Il debito privato

Tutti o quasi sanno che in Italia ci portiamo dietro la zavorra del debito pubblico, che preoccupa il nostro popolo ma anche e soprattutto gli altri stati europei.  Da oltre un ventennio il debito pubblico è evidente, pesante, ma oggi è più o meno come allora.  Circa il 120 % del prodotto interno lordo.  E più l’Italia riesce a mantenere basso il tasso d’interesse e di conseguenza gli oneri finanziari su tale debito,  e meno risorse finanziarie sono necessarie alla copertura del bilancio ogni anno.

Pochi invece sanno che in Italia esiste anche un debito privato, che negli ultimi tempi preoccupa, forse più di quello pubblico, sia le istituzioni italiane che straniere.
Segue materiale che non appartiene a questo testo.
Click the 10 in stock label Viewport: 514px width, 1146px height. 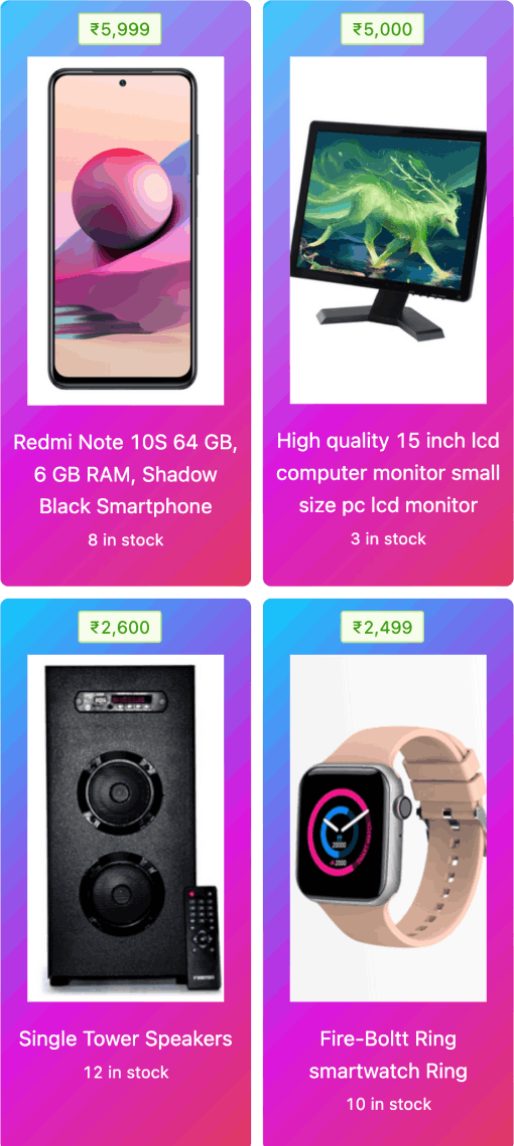388,1104
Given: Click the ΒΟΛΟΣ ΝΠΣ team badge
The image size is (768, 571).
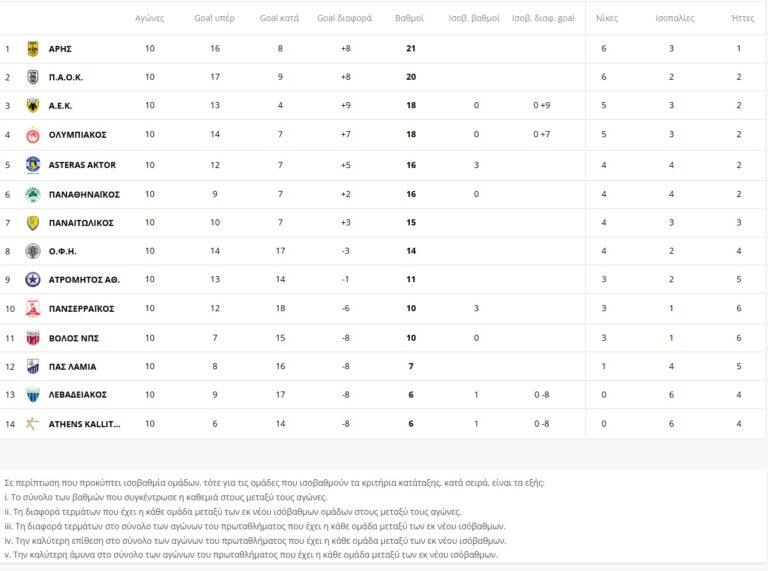Looking at the screenshot, I should pos(32,338).
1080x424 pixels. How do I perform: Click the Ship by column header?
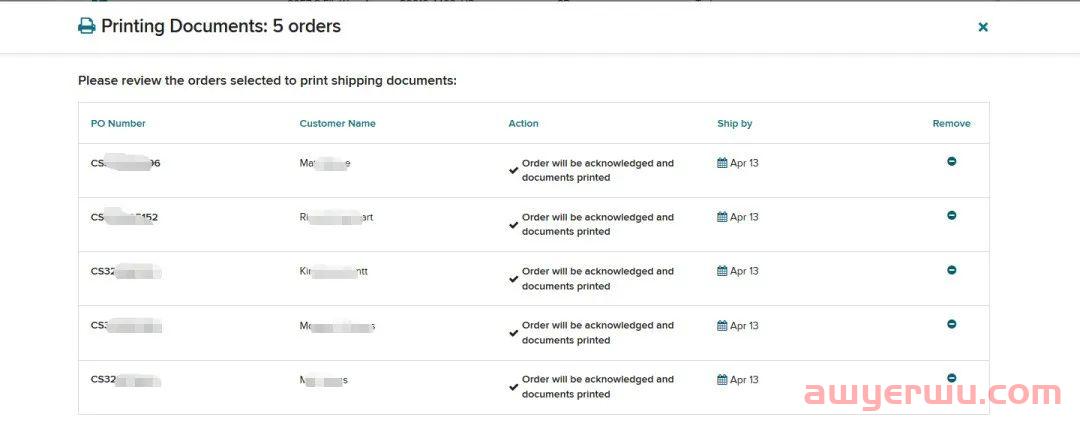point(735,124)
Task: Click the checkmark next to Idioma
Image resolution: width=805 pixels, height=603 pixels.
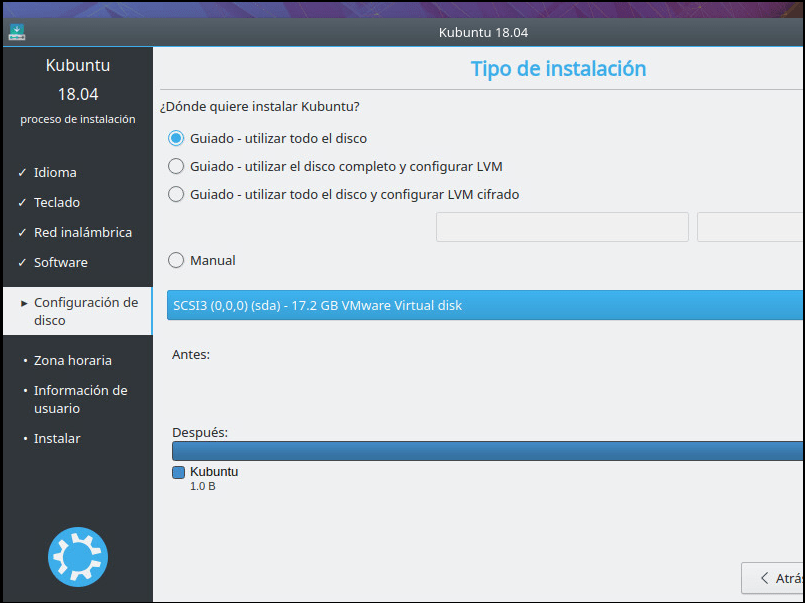Action: tap(24, 172)

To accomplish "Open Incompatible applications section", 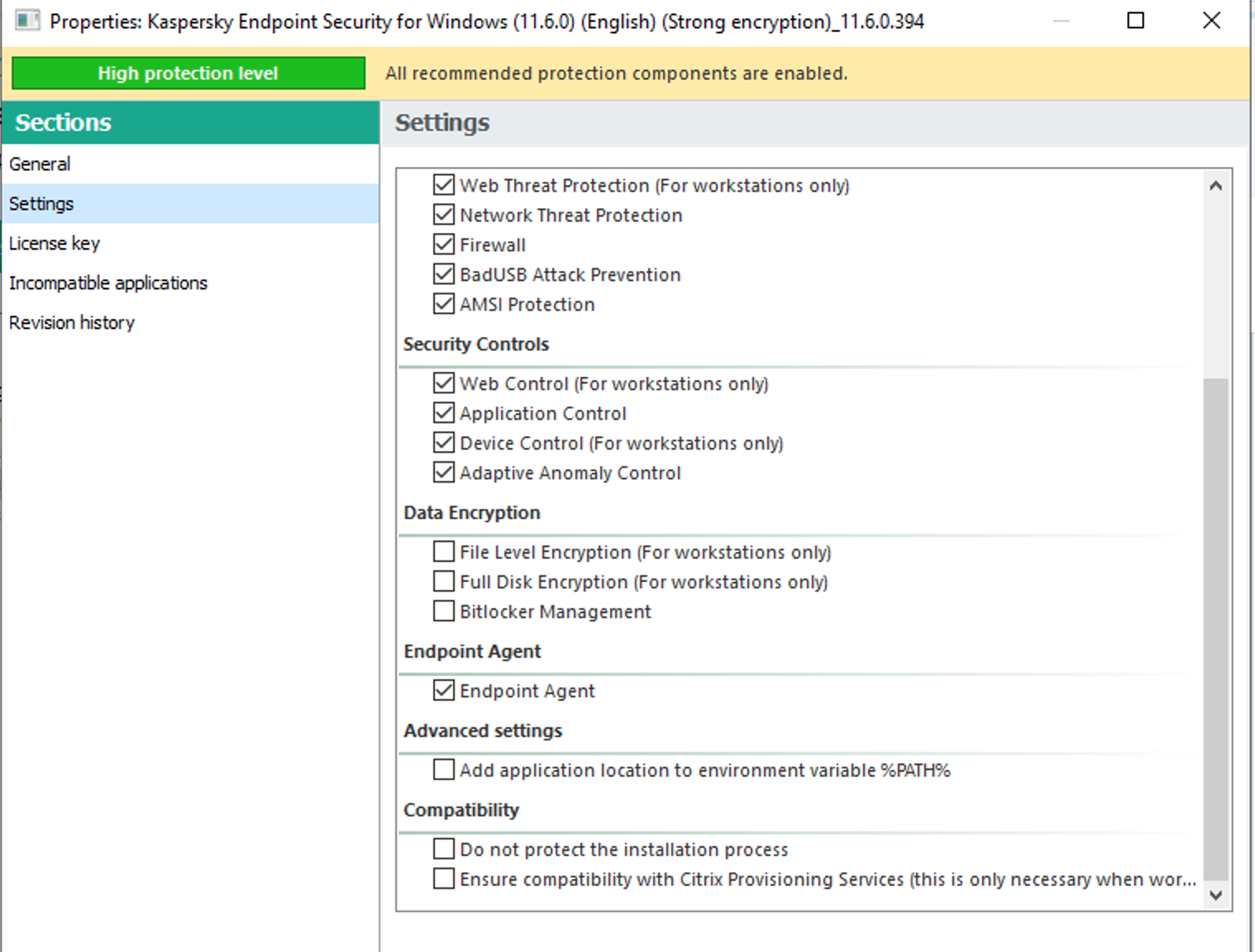I will (x=108, y=283).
La crescita del debito privato è realtà, la viviamo  quotidianamente, ma i media tendono a raccontarla singolarmente, ma non  nel loro insieme, forse per non creare ulteriore allarmismo.
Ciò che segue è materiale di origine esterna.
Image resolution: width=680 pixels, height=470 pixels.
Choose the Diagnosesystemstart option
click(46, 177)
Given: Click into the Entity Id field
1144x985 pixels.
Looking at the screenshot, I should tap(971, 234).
Se fino a pochi anni fa si pensava che lo stato fosse pesantemente indebitato,  ma i privati con i loro redditi e soprattutto i loro risparmi potevano controbilanciare il deficit, oggi  non è più così .

Infatti , se per imprese , banche e famiglie  un ventennio fa  il debito privato rappresentava circa 80% del prodotto interno lordo, oggi tale percentuale ha superato il  200%, contrariamente al debito pubblico, che come già detto, più o meno è rimasto invariato.

La grande crisi ha profondamente inciso su tutti i  fronti come in un circolo vizioso. Infatti le aziende,  con la riduzione o la sospensione delle vendite,  non sono state più in grado di ripagare i debiti contratti, oltre ad aver dovuto licenziare il personale impegnato.  Ciò ha portato le banche ad una situazione surreale, cioè  di mancanza di denaro da prestare, visto che le imprese e successivamente anche i privati, a causa della perdita di lavoro,   si sono  ritrovati nell’ impossibilità di mantenere gli impegni di ripagare i propri debiti. Tutto questo ha portato le imprese e le banche a veder accelerare  l’esposizione debitoria ed ha portato i privati, oltre che all’ aumento dell’indebitamento, anche a veder ridotto il tasso di risparmio, che risulta ai minimi dal 1980. Il tutto condito da una crescente pressione fiscale e da un aumento dei prezzi, che soltanto da poco si è arrestata, solo per l’impossibilità manifesta di poter andare oltre, vista la situazione generale.

La situazione generale  debitoria, per non dire emergenza debitoria, continuerà ad essere negata o quantomeno sorvolata, come avviene oggi ?  Non credo che non affrontando il problema, anche se effettivamente molto spinoso, si arrivi naturalmente ad una soluzione.